**Problem to work on:** Produce a word-for-word copy of the line that contains "Viewport: 686px width, 412px" and each line after it through the end of the material, omitting pictures and all other lines.

**Dataset excerpts:**

↓

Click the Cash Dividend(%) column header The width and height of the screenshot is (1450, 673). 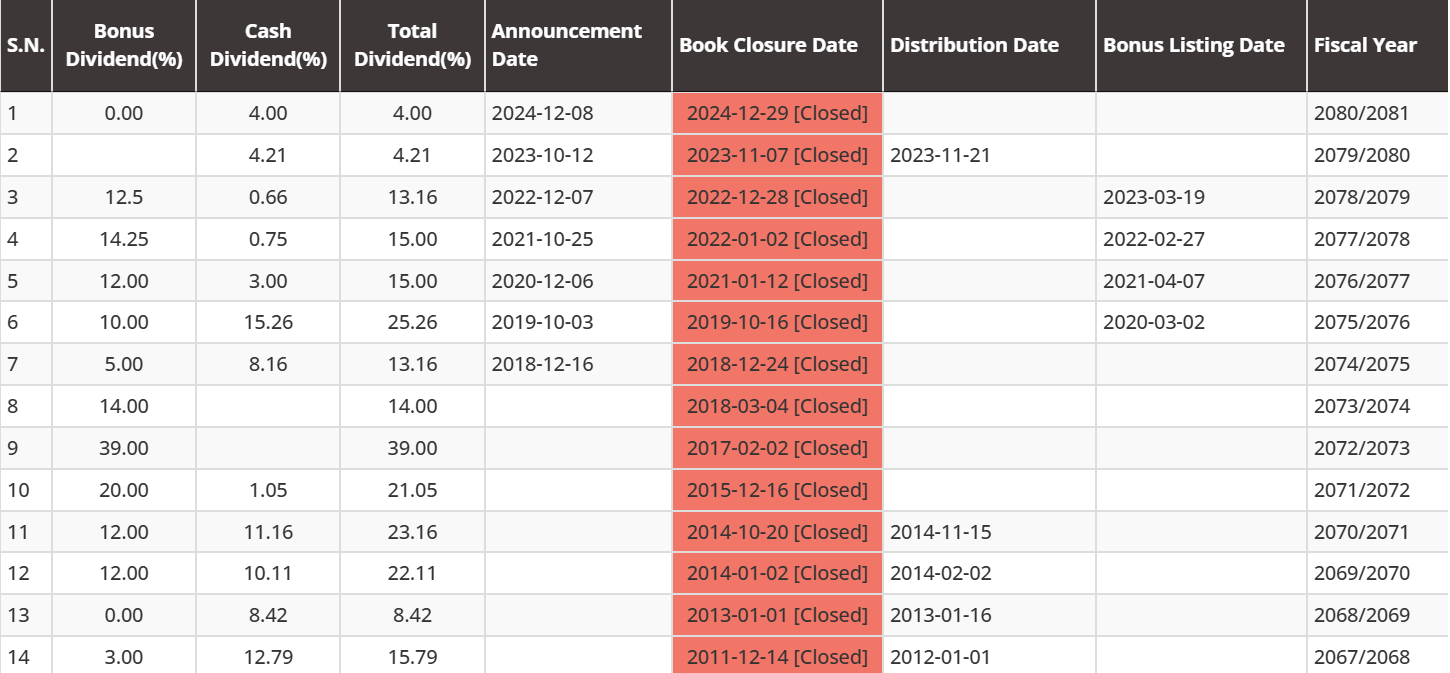pyautogui.click(x=268, y=45)
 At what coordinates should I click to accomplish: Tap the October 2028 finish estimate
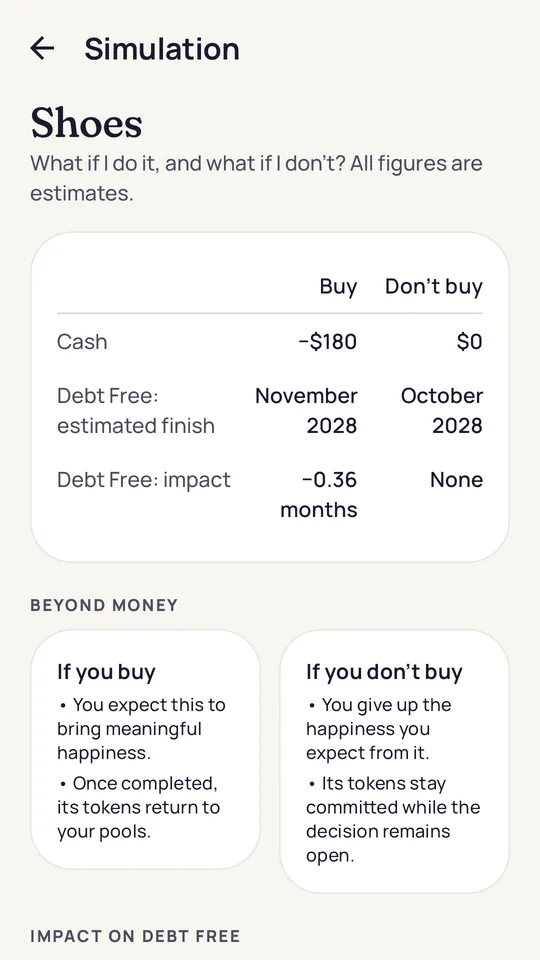(441, 410)
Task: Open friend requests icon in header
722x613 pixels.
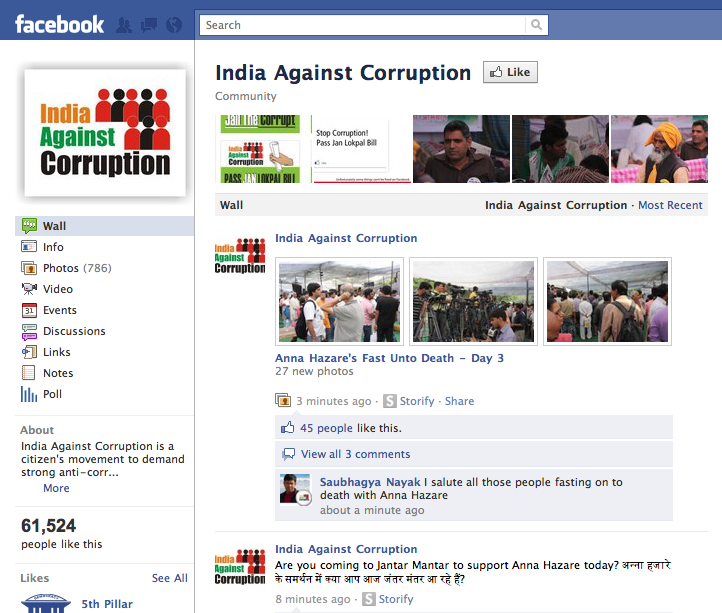Action: pyautogui.click(x=123, y=25)
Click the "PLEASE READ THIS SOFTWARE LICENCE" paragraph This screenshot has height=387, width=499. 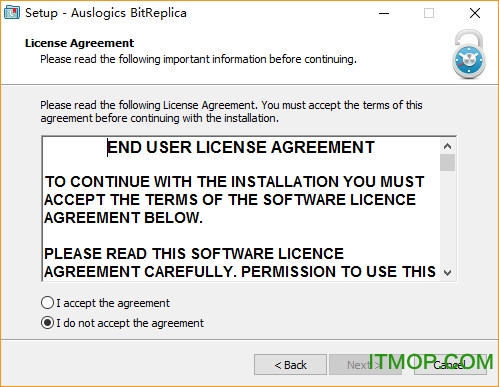tap(240, 263)
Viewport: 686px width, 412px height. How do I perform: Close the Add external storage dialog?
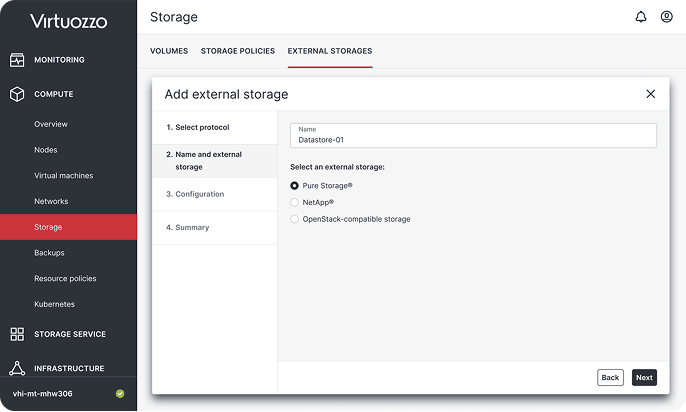pos(651,94)
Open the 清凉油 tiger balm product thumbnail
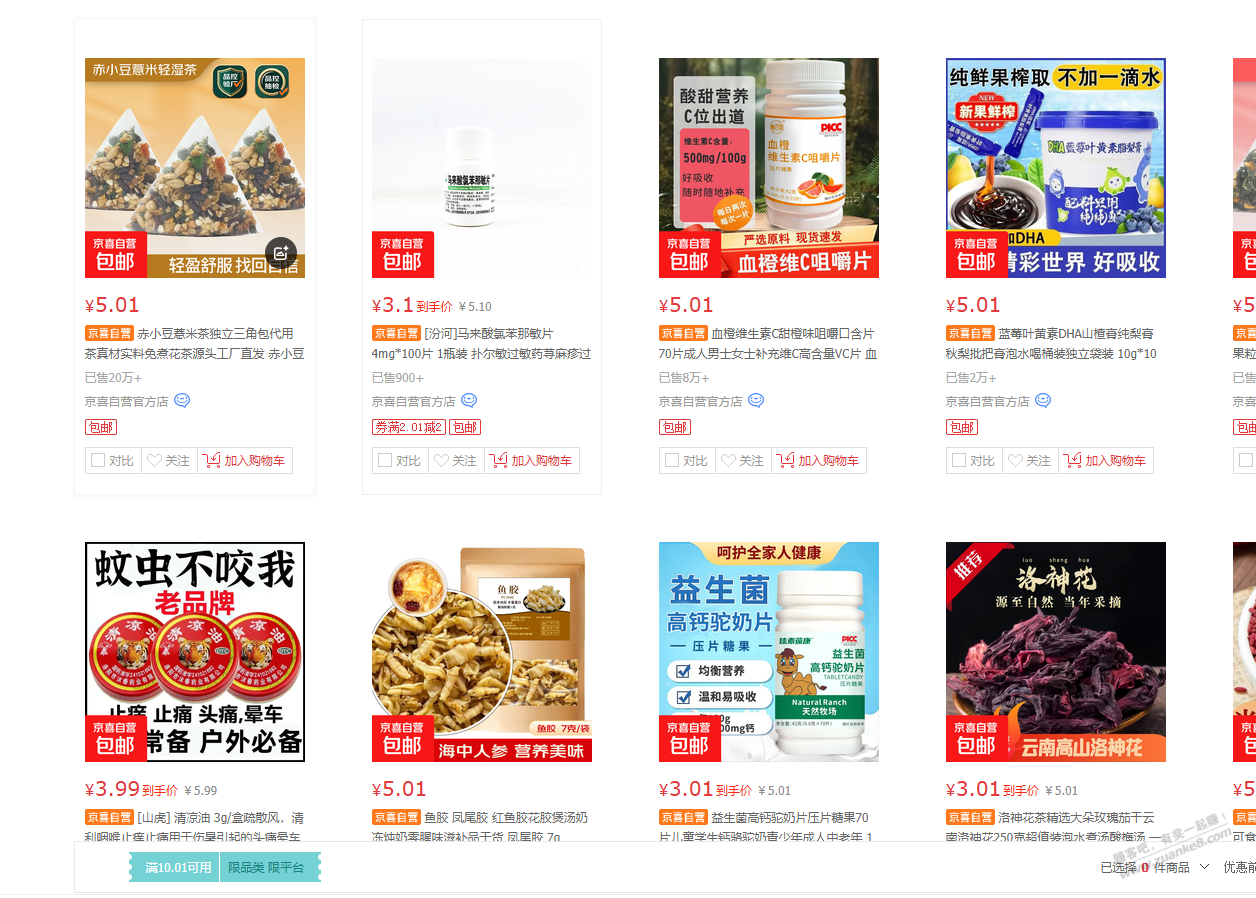1256x898 pixels. click(195, 652)
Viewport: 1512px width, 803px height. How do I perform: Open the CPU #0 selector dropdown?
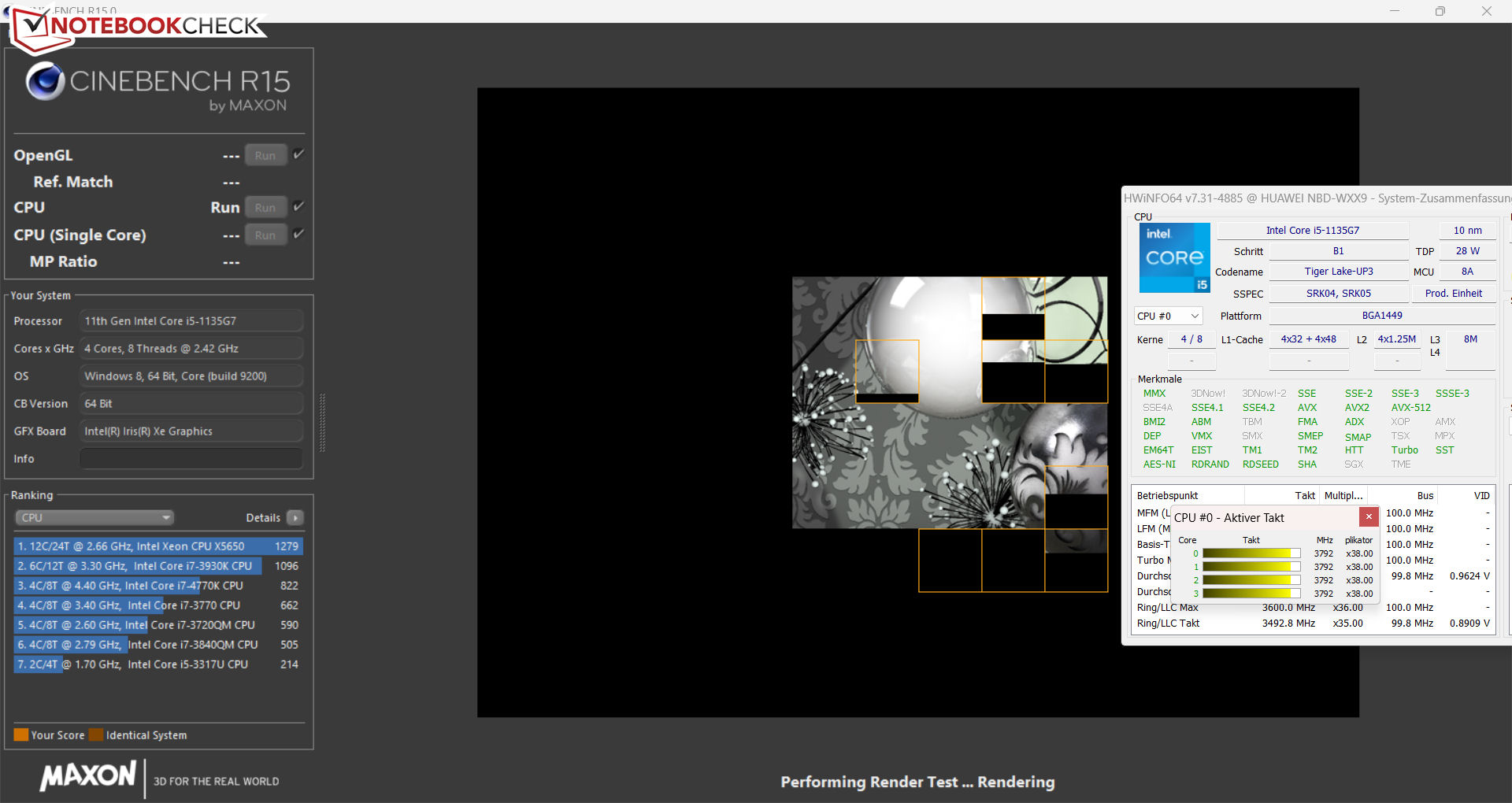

↑

**Exercise response:**
Viewport: 686px width, 412px height. How do I perform: Close the Add external storage dialog?
pos(651,94)
Open the 清凉油 tiger balm product thumbnail
1256x898 pixels. click(195, 652)
Viewport: 1512px width, 803px height. How do I perform: Open the CPU #0 selector dropdown?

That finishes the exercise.